Short task:
Count the lines in the rows below that contain the string "resolution", and reply with only the number.

(Entries for locating words and elements)
......

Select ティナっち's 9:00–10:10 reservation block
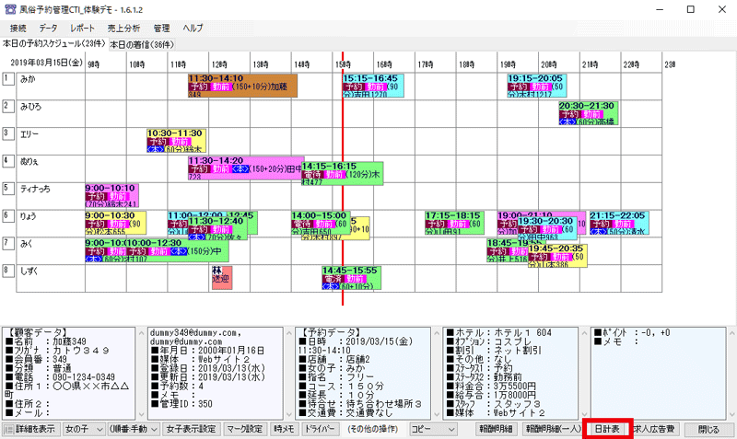click(x=111, y=194)
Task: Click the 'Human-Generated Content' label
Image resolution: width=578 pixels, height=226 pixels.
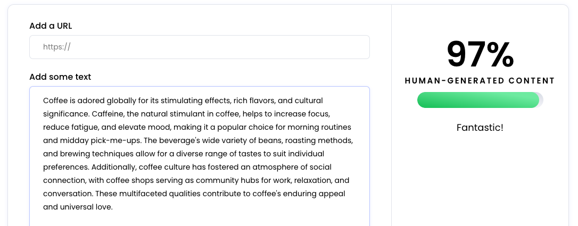Action: [x=480, y=81]
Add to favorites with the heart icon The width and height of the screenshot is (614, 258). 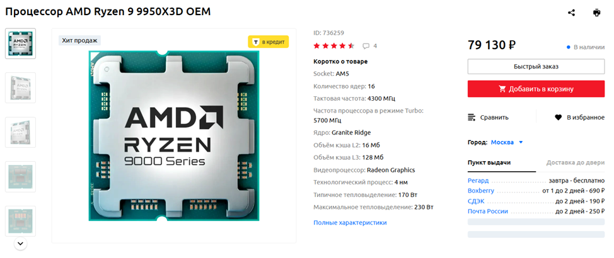[558, 117]
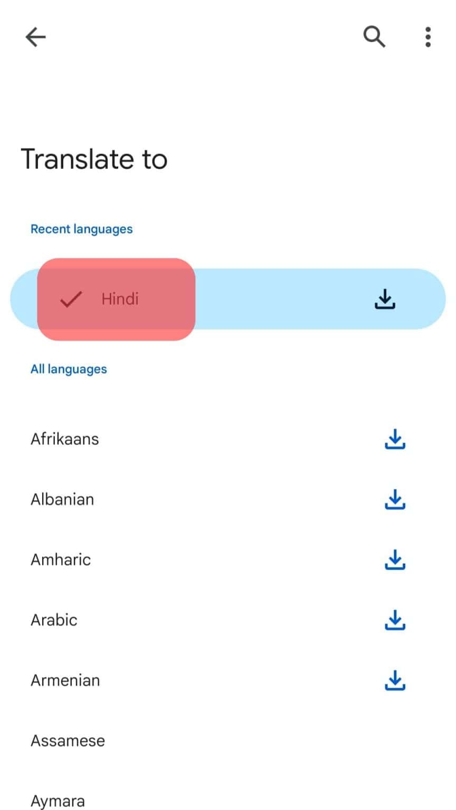Tap the All languages section header
Image resolution: width=456 pixels, height=810 pixels.
click(69, 369)
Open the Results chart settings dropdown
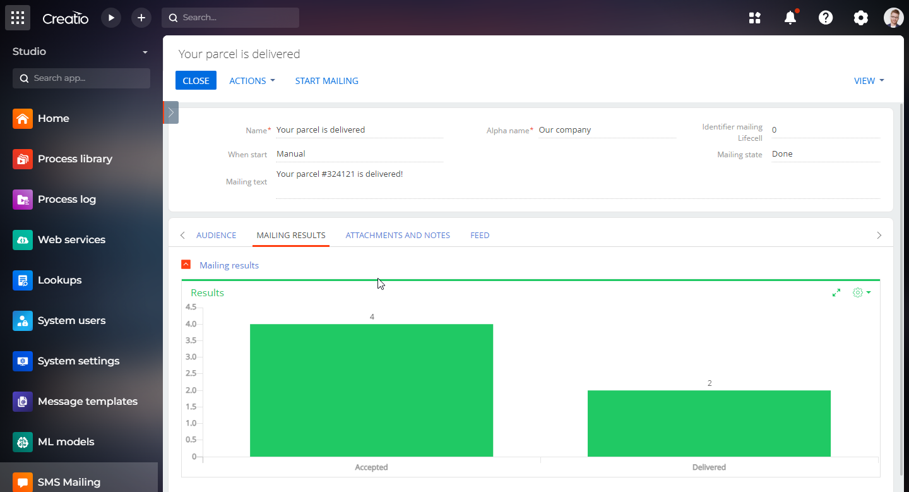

......

Exercise output:
2